Generating names with recurrent neural networks

This time you'll find yourself delving into the heart (and other intestines) of recurrent neural networks on a class of toy problems.

Struggle to find a name for the variable? Let's see how you'll come up with a name for your son/daughter. Surely no human has expertize over what is a good child name, so let us train RNN instead;

It's dangerous to go alone, take these:


In [ ]:
import numpy as np
import matplotlib.pyplot as plt
%matplotlib inline

Our data

The dataset contains ~8k earthling names from different cultures, all in latin transcript.

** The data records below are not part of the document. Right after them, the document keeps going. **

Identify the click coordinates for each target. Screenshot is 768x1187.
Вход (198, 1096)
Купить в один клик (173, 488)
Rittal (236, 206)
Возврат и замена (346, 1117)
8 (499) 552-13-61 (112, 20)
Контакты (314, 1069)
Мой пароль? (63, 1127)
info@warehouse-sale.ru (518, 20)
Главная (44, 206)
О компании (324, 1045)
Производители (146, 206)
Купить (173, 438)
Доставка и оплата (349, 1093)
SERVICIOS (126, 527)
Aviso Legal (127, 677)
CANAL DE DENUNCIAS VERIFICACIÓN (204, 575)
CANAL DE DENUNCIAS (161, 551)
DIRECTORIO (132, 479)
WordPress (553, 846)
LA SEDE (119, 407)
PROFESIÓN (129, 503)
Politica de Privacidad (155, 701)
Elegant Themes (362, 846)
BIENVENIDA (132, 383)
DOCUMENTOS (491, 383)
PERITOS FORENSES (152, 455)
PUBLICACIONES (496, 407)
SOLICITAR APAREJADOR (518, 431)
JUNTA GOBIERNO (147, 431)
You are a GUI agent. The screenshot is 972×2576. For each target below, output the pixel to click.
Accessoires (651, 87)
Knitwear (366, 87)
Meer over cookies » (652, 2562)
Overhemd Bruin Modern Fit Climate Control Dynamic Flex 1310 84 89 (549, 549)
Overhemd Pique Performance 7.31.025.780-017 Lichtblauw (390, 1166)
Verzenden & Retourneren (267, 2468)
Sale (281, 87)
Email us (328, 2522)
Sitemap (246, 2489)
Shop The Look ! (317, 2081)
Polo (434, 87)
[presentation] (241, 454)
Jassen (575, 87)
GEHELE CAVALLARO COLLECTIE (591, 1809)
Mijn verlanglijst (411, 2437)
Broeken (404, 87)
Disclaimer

This notebook has been designed so as to allow you to quickly swap names for something similar: deep learning article titles, IKEA furniture, pokemon names, etc.


In [ ]:
import os
start_token = " "

with open("names") as f:
    lines = f.read()[:-1].split('\n')
    lines = [start_token + name for name in lines]

In [ ]:
print('n samples = ', len(lines))
for x in lines[::1000]:
    print(x)

In [ ]:
MAX_LENGTH = max(map(len, lines))
print("max length =", MAX_LENGTH)

plt.title('Sequence length distribution')
plt.hist(list(map(len, lines)), bins=25)

Text processing

First we need next to collect a "vocabulary" of all unique tokens i.e. unique characters. We can then encode inputs as a sequence of character ids.


In [ ]:
# get all unique characters from lines (including capital letters and symbols)
tokens = <YOUR CODE>

tokens = list(tokens)

n_tokens = len(tokens)
print('n_tokens = ', n_tokens)

assert 50 < n_tokens < 60

Cast everything from symbols into identifiers

Tensorflow string manipulation is a bit tricky, so we'll work around it. We'll feed our recurrent neural network with ids of characters from our dictionary.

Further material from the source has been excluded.